What is needed
Among the entries below, find the lines holding "cartes" and copy them.

Available records
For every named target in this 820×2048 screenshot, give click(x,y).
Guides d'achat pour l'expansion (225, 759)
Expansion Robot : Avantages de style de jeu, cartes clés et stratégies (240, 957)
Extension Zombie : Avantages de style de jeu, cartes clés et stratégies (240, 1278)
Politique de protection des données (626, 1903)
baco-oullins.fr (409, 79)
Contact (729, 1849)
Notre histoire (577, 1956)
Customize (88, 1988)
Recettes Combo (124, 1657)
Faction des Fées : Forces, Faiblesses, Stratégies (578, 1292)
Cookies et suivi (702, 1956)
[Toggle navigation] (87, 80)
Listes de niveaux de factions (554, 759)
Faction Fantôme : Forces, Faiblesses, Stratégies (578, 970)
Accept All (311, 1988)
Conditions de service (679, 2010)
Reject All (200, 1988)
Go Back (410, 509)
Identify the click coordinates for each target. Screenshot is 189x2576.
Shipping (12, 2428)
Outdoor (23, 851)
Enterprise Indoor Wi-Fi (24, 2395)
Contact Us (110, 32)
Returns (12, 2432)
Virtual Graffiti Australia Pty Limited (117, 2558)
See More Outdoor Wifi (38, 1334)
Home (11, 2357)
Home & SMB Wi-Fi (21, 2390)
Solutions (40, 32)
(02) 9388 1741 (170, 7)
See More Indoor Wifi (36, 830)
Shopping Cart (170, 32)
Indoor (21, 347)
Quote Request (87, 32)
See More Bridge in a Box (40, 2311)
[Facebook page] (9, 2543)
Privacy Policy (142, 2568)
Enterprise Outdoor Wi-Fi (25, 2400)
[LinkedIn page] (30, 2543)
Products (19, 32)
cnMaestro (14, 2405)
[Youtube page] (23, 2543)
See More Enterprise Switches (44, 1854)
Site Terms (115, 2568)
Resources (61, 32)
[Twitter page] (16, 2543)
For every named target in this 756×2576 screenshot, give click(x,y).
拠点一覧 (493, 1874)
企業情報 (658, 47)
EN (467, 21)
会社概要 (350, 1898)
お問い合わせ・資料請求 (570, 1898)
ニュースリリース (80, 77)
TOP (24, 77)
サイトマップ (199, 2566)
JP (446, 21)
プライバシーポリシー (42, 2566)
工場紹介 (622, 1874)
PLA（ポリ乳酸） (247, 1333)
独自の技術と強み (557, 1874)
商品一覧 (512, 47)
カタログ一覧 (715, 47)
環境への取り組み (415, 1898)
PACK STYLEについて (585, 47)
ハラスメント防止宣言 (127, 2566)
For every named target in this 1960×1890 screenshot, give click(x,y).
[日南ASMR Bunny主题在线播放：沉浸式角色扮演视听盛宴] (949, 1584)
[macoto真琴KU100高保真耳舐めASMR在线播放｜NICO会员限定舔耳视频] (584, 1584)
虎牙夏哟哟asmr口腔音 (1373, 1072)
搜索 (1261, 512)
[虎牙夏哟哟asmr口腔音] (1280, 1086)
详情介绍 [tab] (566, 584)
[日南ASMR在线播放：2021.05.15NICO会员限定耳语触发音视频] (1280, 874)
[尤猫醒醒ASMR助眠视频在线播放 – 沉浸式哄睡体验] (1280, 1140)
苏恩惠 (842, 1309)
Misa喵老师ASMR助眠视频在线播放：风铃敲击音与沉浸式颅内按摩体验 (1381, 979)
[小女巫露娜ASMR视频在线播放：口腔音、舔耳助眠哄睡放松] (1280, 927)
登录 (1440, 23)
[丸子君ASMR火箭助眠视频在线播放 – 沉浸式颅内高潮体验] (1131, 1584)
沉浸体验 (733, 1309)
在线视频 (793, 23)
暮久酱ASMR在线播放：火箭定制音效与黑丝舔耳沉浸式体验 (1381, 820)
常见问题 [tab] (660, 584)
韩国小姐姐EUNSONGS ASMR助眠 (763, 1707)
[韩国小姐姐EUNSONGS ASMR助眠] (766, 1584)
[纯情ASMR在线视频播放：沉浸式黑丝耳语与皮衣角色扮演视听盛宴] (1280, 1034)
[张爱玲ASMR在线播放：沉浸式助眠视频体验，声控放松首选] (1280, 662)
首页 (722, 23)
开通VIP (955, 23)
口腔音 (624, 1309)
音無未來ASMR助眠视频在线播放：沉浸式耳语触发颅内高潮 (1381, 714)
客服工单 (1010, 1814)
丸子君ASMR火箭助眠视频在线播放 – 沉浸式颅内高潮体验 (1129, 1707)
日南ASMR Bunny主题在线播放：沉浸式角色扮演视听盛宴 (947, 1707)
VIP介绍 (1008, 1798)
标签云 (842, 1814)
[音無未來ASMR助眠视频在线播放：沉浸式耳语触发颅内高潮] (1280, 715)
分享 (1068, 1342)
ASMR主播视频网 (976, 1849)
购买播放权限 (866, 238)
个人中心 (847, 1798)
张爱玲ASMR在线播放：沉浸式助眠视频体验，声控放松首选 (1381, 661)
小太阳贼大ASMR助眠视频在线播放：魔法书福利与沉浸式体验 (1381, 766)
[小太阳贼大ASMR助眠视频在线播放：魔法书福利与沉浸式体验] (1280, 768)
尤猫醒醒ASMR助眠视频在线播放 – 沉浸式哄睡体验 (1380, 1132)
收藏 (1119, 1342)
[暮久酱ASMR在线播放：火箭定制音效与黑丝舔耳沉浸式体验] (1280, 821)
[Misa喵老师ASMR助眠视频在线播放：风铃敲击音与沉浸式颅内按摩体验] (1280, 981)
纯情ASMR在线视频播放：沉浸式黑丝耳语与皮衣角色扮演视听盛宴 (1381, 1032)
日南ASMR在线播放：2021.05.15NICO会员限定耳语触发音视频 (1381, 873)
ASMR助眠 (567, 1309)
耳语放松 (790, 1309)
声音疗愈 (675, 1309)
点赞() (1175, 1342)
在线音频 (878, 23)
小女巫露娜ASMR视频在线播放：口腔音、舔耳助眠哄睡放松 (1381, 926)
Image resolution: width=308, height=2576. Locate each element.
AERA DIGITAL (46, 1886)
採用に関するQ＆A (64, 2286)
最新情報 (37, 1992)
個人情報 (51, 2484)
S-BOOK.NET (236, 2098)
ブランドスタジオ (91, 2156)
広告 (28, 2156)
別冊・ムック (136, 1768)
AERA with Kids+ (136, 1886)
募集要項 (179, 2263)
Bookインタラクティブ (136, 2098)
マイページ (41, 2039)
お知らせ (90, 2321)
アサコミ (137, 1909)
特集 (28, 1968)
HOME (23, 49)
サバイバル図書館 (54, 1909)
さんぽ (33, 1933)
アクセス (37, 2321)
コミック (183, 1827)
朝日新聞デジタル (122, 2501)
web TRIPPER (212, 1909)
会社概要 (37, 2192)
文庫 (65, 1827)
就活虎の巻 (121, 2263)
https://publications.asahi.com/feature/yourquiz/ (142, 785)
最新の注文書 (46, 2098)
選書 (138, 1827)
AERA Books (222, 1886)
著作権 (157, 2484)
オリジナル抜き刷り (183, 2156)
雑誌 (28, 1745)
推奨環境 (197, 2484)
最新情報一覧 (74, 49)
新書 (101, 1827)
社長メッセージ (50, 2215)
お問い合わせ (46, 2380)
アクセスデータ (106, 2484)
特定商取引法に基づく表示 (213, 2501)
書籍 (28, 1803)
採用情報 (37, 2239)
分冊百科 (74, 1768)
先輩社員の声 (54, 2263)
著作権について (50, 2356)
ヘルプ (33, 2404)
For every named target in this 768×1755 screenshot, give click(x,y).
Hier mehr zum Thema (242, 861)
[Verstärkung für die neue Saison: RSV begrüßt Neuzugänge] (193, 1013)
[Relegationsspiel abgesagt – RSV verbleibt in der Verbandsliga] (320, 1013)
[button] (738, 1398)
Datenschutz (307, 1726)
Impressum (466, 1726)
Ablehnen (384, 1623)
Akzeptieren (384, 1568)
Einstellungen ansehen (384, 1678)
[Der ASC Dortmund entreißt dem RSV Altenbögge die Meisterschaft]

Solution for this task
Expansion Robot : Avantages de style de jeu, cartes clés et stratégies (240, 957)
Extension Zombie : Avantages de style de jeu, cartes clés et stratégies (240, 1278)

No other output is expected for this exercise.